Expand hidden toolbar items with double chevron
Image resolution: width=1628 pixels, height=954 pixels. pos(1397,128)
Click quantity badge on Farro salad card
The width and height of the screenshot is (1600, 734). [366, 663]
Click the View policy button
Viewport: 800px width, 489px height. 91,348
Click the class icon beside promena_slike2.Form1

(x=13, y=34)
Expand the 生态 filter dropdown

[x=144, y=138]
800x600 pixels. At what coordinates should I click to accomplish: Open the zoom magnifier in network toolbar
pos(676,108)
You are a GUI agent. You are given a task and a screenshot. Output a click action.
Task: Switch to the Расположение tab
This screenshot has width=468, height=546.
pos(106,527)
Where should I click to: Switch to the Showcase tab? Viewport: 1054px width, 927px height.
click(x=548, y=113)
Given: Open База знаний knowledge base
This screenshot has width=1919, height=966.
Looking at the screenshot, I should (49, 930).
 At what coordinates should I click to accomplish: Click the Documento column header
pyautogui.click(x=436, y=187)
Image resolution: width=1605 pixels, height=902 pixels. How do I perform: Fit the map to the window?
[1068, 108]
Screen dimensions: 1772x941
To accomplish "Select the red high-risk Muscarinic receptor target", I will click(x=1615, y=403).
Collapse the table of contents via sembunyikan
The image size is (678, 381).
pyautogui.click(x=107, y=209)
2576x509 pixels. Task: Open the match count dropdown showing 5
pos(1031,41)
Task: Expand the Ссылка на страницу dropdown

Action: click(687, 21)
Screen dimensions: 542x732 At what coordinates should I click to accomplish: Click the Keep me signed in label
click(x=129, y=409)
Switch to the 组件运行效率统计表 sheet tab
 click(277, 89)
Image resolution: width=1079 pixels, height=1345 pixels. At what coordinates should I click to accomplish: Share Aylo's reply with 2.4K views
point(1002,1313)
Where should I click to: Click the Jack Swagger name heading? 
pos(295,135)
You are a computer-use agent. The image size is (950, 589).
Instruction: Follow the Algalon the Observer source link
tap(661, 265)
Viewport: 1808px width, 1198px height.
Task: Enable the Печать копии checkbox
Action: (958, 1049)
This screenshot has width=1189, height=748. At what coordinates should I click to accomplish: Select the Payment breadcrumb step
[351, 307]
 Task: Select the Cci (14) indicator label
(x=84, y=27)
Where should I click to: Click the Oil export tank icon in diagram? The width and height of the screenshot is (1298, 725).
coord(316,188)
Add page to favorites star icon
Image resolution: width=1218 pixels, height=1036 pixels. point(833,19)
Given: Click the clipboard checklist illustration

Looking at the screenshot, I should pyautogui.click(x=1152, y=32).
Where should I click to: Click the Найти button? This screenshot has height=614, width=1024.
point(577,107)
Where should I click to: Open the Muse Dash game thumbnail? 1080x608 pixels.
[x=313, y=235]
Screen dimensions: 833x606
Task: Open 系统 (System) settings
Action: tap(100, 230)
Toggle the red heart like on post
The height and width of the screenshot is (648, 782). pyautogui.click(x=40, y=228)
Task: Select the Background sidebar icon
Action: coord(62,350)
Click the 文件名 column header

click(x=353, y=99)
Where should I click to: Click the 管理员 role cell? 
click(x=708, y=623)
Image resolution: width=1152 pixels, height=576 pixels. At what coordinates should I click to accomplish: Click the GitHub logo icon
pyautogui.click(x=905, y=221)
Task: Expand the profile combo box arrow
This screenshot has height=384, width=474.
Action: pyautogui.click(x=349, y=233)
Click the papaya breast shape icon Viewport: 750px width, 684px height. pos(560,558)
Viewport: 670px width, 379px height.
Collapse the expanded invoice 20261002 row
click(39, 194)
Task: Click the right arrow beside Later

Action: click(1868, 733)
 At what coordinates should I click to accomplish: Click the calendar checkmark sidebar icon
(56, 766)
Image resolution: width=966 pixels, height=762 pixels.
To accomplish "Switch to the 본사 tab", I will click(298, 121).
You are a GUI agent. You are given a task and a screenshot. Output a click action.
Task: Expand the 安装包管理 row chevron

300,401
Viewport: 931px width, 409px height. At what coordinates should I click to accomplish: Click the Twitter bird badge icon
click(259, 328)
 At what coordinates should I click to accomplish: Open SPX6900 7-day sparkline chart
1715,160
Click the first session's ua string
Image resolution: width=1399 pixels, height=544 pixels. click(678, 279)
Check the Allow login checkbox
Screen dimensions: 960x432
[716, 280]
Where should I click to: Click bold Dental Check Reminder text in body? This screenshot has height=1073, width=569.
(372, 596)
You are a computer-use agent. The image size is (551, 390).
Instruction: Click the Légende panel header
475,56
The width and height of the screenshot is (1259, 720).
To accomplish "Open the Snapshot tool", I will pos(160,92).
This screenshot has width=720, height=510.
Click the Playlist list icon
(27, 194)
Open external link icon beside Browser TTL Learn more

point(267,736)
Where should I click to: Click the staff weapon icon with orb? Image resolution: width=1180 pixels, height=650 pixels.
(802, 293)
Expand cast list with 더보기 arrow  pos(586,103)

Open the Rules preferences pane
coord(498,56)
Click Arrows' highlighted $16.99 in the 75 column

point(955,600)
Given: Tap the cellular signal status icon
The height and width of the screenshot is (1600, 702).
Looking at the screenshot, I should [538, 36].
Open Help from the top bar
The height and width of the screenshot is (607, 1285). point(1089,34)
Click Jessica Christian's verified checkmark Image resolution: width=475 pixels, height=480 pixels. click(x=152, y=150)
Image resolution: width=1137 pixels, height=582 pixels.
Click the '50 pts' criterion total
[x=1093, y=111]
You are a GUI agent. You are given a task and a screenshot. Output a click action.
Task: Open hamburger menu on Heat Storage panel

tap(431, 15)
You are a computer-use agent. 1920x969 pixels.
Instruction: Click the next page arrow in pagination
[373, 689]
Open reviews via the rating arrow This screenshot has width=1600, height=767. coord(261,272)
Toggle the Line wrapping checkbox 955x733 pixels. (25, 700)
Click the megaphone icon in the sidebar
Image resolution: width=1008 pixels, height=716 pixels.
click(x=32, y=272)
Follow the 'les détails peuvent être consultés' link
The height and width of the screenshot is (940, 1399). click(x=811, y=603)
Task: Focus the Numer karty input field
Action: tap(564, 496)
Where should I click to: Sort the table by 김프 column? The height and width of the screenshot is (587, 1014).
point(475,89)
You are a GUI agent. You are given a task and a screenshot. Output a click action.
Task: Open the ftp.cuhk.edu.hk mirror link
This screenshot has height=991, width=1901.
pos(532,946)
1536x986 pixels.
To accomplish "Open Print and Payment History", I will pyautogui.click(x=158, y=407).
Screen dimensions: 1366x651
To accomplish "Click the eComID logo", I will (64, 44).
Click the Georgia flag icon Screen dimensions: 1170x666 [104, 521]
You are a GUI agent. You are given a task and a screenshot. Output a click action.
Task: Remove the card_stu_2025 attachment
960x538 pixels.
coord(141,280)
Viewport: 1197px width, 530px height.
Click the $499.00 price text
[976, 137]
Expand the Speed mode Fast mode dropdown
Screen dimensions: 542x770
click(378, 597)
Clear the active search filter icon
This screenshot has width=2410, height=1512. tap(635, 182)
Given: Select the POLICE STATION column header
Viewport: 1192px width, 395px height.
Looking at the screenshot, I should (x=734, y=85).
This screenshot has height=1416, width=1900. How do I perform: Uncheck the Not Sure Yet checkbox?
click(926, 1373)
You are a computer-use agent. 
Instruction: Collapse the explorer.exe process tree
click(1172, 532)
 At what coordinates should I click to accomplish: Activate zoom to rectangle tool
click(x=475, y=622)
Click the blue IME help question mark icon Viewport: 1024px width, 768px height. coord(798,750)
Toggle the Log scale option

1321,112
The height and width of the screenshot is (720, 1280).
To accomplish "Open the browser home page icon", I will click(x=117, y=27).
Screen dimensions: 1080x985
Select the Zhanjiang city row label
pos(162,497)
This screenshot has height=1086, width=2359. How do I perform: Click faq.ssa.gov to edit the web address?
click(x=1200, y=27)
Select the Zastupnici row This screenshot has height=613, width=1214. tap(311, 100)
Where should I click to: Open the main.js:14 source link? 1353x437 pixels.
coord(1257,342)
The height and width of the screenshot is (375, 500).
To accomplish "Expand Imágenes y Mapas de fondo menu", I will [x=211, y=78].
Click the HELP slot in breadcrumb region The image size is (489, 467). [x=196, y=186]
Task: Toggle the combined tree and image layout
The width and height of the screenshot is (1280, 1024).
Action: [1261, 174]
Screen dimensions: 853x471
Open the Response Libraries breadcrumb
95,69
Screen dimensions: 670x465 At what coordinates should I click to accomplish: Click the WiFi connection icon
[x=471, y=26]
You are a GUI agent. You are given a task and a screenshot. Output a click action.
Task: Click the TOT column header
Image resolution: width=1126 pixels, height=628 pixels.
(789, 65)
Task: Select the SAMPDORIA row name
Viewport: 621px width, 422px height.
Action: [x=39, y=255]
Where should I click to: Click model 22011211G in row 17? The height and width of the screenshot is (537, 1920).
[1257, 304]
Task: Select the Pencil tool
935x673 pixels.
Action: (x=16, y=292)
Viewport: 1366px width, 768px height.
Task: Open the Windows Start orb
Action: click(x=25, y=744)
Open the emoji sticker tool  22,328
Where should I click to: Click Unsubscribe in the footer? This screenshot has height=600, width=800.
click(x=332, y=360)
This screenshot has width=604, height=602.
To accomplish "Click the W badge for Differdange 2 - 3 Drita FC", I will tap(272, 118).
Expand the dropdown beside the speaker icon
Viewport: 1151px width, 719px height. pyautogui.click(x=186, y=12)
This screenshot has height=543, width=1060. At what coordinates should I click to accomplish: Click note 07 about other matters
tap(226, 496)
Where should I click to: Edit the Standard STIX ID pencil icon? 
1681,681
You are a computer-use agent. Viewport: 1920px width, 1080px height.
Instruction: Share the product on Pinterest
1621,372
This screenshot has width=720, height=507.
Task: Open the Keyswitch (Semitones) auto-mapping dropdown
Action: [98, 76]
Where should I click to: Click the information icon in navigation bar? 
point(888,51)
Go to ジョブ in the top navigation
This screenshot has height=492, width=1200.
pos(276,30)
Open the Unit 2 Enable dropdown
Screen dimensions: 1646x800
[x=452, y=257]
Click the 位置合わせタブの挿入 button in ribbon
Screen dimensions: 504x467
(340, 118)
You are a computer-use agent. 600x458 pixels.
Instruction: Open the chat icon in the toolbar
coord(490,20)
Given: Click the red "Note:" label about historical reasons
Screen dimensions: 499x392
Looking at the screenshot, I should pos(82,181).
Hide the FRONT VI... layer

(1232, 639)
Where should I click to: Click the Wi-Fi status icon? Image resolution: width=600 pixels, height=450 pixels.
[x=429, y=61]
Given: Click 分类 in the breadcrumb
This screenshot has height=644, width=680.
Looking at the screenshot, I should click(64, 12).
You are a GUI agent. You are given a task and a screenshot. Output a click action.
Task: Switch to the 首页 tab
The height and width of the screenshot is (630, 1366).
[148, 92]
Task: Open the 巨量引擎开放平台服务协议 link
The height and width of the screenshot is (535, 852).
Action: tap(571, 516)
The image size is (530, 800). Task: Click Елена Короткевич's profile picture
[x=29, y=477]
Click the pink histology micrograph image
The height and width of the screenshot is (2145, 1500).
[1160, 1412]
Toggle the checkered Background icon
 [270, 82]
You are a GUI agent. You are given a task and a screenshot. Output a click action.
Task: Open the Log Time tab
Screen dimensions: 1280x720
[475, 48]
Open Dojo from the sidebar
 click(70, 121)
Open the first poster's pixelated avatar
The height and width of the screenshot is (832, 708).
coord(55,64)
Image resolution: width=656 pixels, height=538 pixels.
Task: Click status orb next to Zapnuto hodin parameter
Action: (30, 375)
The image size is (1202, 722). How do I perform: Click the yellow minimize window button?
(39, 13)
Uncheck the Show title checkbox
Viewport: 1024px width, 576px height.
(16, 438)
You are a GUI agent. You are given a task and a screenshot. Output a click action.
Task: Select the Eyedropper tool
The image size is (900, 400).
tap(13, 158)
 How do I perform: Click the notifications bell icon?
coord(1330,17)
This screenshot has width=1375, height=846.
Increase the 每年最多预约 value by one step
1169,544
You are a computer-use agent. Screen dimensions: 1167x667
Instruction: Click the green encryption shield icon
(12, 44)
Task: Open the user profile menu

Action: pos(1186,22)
■ ■ ■ ■ ■ ■ ■
_Activity_: Please give back exactly the lines of this listing beginning at the line with "Instruction: Share the product on Pinterest" and ending with the line with "Open the Unit 2 Enable dropdown", both included, and nothing else.

_Solution for this task_:
Instruction: Share the product on Pinterest
1621,372
This screenshot has width=720, height=507.
Task: Open the Keyswitch (Semitones) auto-mapping dropdown
Action: [98, 76]
Where should I click to: Click the information icon in navigation bar? 
point(888,51)
Go to ジョブ in the top navigation
This screenshot has height=492, width=1200.
pos(276,30)
Open the Unit 2 Enable dropdown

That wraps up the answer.